━━ Texte fourni ━━

EDITOS

Service militaire ou Service civique : quelle conception de l’engagement pour la jeunesse ?

Notre chef de guerre Emmanuel Macron vient de faire un cadeau pour le moins schizophrène à la jeunesse. Il proclame la renaissance du service militaire au nom de l’engagement pour la Nation, tout en étranglant le service civique et en signant l’arrêt de mort du SNU. Un coup de barre à droite toute, tant pour des raisons géopolitiques que budgétaires. Comment expliquer, sinon, que les crédits consacrés à l’emploi des jeunes, à leur insertion, à leur apprentissage, à leurs missions locales, à leur mentorat, aux aides au logement, à l’éducation populaire, aux colos apprenantes… soient partout en chute libre dans le projet de budget 2026 ?

Mais dormez tranquilles, parents craintifs : vos jeunes sont en de bonnes mains. Non seulement le nouveau service militaire sera exclusivement volontaire, mais l’armée va les former, les loger, les nourrir. Donc pour l’emploi, haro contre l’assistanat. Mais pour la guerre, Mère-patrie est de retour. 

Bien sûr, les jeunes resteront sur le sol national, a promis Emmanuel Macron jeudi dernier. En est-on vraiment certain ? « Il faudra bien accepter de perdre nos enfants », disait voilà quinze jours le chef d’État-major des armées, Fabien Mandon, devant les maires de France. Que faut-il croire, ou qui ? En bon humaniste, pacifiste, sans-frontiériste et sans doute un peu écolo-wokiste, je m’interroge forcément.

Les avantages du service militaire volontaire

Toujours est-il qu’aussitôt après l’annonce d’Emmanuel Macron, j’observais que les sites internet du ministère des Armées ou celui de la Marine nationale étaient déjà à jour, fin prêts à recruter. Quelle réactivité, quel professionnalisme, nous pouvons être fiers de notre armée. Avec de belles pages détaillant les splendides opportunités offertes par l’armée aux jeunes Français, garçons et filles : 

  • une solde de 800 € brut par mois non imposable, logé nourri blanchi (grave bien) ;
  • une carte SNCF qui offre 75 % de réduction sur les lignes nationales (trop stylé) ;
  • et l’intégration du service national dans Parcoursup, comme année de césure (le kif). 

Ce nouveau « service militaire volontaire » propose donc une immersion de dix mois dans l’armée, dont un mois de formation initiale. Aucun envoi en opération extérieure, mais une réelle expérience structurante : discipline, cohésion, savoir-faire opérationnels. Mais cette promesse militaire est assortie d’un désengagement simultané sur le terrain civil, civique et social, là où des centaines de milliers de jeunes découvrent le sens du collectif et des solidarités. 

Le paradoxe Macron : relancer le militaire, amputer le civique

Pour commencer, le discours du chef de l’État a tout simplement enterré le Service national universel (SNU). « Ce service à vocation plus civique que militaire était l’un des projets qui tenaient le plus au cœur d’Emmanuel Macron et il s’est révélé être un échec. Malgré d’innombrables promesses de généralisation, le SNU n’a jamais rencontré le succès escompté et n’est jamais devenu général ni obligatoire. Mais le président de la République s’est bien gardé d’évoquer un échec », relève un confrère du quotidien Maire Info.

━━━

◆ Consigne 1 ◆
D'après l'éditorial sur le service militaire, répondez à ces questions :
(a) Quelle solde mensuelle l'armée offre-t-elle aux volontaires ?
(b) Combien de temps dure l'immersion proposée par le nouveau service militaire volontaire, et combien de ce temps est consacré à la formation initiale ?
(c) Quel dispositif le discours du chef de l'État a-t-il enterré ?
◆ Consigne 2 ◆
Reprenez l'éditorial sur le service militaire juste après sa dernière phrase et poursuivez-le, s'il vous plaît.

━━ Données fournies ━━

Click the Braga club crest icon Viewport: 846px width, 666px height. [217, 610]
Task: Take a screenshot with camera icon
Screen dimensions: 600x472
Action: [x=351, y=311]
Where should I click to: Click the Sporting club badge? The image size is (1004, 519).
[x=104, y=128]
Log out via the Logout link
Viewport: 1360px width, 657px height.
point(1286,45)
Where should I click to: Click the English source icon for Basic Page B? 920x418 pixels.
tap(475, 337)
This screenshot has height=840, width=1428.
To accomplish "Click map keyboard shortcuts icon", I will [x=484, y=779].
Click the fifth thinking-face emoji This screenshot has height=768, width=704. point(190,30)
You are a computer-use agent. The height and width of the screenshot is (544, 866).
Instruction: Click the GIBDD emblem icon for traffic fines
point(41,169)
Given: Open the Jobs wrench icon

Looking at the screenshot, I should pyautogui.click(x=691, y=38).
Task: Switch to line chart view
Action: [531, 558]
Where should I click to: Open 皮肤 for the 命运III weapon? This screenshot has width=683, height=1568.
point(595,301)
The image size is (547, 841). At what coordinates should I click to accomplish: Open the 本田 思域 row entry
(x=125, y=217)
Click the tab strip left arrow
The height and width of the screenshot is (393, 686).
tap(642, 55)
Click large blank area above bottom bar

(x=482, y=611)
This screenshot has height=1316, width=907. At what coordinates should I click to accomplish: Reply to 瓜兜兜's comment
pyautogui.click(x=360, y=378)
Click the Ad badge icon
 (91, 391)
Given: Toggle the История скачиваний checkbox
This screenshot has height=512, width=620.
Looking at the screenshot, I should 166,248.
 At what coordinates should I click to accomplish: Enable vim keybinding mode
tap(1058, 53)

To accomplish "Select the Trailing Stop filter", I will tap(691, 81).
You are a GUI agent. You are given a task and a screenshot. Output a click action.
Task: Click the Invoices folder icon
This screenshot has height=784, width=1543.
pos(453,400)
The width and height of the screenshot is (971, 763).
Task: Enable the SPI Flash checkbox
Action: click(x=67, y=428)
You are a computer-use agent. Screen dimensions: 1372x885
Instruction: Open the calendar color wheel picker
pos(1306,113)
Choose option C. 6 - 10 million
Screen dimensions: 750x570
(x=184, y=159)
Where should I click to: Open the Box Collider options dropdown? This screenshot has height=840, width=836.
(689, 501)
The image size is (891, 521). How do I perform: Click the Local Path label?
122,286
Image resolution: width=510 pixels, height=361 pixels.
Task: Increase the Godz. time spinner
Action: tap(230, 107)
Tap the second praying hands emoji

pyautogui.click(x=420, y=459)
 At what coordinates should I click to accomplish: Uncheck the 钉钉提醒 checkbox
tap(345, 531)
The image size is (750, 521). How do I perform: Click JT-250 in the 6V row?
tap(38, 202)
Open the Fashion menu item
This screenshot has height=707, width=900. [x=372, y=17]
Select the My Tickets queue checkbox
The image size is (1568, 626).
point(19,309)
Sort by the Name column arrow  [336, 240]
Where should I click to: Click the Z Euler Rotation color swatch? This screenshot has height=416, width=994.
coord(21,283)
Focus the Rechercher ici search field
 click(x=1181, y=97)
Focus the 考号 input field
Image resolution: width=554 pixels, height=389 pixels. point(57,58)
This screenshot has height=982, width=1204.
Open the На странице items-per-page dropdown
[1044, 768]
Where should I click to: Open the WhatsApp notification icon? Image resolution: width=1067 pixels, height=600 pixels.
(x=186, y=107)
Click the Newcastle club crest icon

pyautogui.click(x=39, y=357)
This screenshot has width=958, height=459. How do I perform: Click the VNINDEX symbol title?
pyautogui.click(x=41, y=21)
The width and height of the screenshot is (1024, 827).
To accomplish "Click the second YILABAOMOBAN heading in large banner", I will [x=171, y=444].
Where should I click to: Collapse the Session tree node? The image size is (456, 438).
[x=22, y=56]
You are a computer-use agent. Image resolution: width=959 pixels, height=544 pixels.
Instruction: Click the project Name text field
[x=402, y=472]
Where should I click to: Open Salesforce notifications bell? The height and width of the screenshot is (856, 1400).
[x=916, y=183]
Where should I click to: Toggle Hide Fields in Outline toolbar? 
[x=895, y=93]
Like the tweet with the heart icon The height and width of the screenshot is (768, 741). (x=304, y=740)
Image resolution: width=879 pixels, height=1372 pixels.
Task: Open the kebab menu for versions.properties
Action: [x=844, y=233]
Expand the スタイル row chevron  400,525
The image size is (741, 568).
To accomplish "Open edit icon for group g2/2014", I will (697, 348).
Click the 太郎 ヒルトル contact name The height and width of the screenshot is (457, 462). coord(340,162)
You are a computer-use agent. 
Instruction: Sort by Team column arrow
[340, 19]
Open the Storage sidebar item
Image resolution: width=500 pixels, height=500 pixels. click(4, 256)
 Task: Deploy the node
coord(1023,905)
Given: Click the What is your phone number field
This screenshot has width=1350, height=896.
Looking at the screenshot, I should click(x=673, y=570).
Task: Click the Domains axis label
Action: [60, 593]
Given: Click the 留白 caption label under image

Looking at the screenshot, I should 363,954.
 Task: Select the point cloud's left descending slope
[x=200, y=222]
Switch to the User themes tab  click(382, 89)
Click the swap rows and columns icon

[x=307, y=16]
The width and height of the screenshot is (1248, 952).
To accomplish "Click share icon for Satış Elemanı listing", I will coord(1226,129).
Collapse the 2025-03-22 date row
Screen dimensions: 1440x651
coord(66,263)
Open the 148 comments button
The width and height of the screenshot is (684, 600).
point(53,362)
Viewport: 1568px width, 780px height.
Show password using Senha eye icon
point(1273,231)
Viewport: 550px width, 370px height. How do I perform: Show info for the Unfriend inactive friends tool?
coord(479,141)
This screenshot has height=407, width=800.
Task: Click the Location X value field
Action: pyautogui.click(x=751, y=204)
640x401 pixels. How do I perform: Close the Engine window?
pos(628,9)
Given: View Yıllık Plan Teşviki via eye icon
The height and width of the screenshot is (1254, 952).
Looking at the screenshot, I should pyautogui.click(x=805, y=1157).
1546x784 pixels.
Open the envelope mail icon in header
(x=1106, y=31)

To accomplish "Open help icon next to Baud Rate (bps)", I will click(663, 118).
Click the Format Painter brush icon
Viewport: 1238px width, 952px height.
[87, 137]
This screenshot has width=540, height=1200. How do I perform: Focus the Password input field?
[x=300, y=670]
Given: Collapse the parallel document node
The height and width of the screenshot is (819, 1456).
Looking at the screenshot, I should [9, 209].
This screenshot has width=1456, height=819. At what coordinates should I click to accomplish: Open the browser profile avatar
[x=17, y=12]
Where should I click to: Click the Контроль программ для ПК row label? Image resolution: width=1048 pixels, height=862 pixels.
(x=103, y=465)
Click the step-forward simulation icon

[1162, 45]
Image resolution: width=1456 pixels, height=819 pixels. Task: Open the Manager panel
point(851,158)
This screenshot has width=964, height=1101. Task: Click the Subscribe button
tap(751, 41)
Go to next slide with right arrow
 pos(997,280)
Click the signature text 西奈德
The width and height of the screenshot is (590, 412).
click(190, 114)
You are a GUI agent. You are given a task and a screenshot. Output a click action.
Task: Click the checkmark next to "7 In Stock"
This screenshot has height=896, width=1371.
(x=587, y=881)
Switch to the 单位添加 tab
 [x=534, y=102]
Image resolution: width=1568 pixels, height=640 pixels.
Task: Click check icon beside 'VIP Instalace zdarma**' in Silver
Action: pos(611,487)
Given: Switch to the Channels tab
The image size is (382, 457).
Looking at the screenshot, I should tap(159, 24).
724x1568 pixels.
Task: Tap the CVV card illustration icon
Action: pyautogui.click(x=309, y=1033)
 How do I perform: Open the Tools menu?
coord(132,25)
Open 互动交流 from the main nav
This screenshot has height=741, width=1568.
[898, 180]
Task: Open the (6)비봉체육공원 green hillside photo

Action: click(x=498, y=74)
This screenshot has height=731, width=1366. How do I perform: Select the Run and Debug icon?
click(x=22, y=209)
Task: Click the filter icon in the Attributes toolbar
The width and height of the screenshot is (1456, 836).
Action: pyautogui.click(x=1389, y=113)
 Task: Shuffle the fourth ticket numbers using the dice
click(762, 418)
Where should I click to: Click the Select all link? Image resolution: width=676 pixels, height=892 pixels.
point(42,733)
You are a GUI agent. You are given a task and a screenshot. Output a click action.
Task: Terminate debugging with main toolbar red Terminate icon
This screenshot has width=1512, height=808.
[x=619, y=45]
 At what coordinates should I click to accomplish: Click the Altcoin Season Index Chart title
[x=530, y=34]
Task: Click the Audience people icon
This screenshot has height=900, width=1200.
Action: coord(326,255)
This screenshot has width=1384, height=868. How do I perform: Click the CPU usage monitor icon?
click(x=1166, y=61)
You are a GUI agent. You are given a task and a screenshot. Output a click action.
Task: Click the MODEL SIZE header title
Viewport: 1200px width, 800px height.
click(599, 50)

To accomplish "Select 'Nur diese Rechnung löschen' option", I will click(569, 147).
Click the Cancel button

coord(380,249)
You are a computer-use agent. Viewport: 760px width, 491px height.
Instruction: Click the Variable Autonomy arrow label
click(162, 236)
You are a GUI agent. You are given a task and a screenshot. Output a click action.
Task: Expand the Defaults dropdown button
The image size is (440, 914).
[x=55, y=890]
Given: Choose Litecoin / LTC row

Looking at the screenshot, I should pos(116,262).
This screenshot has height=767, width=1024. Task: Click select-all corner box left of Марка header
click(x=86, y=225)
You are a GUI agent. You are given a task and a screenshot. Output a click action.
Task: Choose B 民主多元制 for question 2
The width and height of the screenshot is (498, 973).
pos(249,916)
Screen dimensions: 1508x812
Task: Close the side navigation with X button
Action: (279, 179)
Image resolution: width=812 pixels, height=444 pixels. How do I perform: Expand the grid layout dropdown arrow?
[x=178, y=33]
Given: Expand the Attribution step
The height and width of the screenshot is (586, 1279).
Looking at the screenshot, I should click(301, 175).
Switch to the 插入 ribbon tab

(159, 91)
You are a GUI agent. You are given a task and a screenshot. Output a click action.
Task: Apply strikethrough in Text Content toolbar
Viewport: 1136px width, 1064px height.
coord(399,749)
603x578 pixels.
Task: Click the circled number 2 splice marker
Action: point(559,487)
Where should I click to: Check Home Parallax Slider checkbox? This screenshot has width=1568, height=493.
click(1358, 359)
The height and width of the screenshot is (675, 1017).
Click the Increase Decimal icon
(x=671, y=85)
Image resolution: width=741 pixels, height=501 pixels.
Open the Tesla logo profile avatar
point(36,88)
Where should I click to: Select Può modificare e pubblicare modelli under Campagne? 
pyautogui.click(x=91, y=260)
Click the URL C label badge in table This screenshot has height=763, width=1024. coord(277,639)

━━━

◆ Réponse 1 ◆
(a) Une solde de 800 € brut par mois, non imposable, avec le logement, la nourriture et le blanchissage.
(b) Dix mois, dont un mois de formation initiale.
(c) Le Service national universel (SNU).

◆ Réponse 2 ◆
Quant au dispositif du Service civique si cher à l’économie sociale et solidaire, qui a vu près d’un demi-million de jeunes s’engager depuis 2010 après avoir été lancé et expérimenté par l’association Unis-Cité, il voit à présent son budget fondre comme neige au soleil et le nombre de postes ouverts aux jeunes se réduire en conséquence. Le débat parlementaire n’est pas encore terminé sur le sujet et rien n’est encore arrêté, mais nous avons compris le jeu des vases communicants. Le budget de la Défense nationale est ultra-prioritaire, il en va désormais de la mécanique des fluides budgétaires.

L’engagement, un levier pour la cohésion nationale

Le service civique, pourtant, n’est pas un luxe. Il est une réponse politique et sociale à un monde fragmenté. Plus de 150 000 jeunes s’y engagent chaque année auprès d’associations, d’écoles, de mairies, de collectivités, ou d’organisations sociales et environnementales. 

Dans une tribune au « Monde », les anciens ministres Gil Avérous, Geneviève Darrieussecq, Patrick Kanner et Prisca Thevenot ainsi que le président de l’Institut de l’engagement, Martin Hirsch, exprimaient fin novembre leur attachement au service civique, menacé d’une réduction de moyens par le projet de loi de finances pour 2026 (lire la tribune).

Nos jeunes accompagnent des personnes âgées isolées, soutiennent des élèves en difficulté, participent à des missions de transition écologique et de santé publique. Ils apprennent la force du collectif, découvrent la citoyenneté concrète, ils expérimentent, ils découvrent leur pouvoir d’agir, ils observent même à quel point leurs actions, finalement, comptent pour autrui. 

Ainsi, la baisse brutale du budget du service civique va fragiliser des jeunes déjà frappés par la précarité et par la détérioration de la santé mentale, pourtant grande cause nationale 2025. Cette baisse budgétaire annoncée est aussi un coup porté à l’apprentissage du vivre ensemble et de la responsabilité civique. Enfin, elle fragilise les associations et les collectivités aux budgets déjà exsangues, qui devront, une fois de plus, faire davantage avec moins de moyens.

Un enjeu démocratique et républicain

L’engagement civil est invisibilisé et sous-doté à l’heure où le service militaire volontaire attire la lumière médiatique et politique. Cela pose une question fondamentale : quelle conception de l’engagement la France, ou plutôt les Français, souhaitent-ils promouvoir ?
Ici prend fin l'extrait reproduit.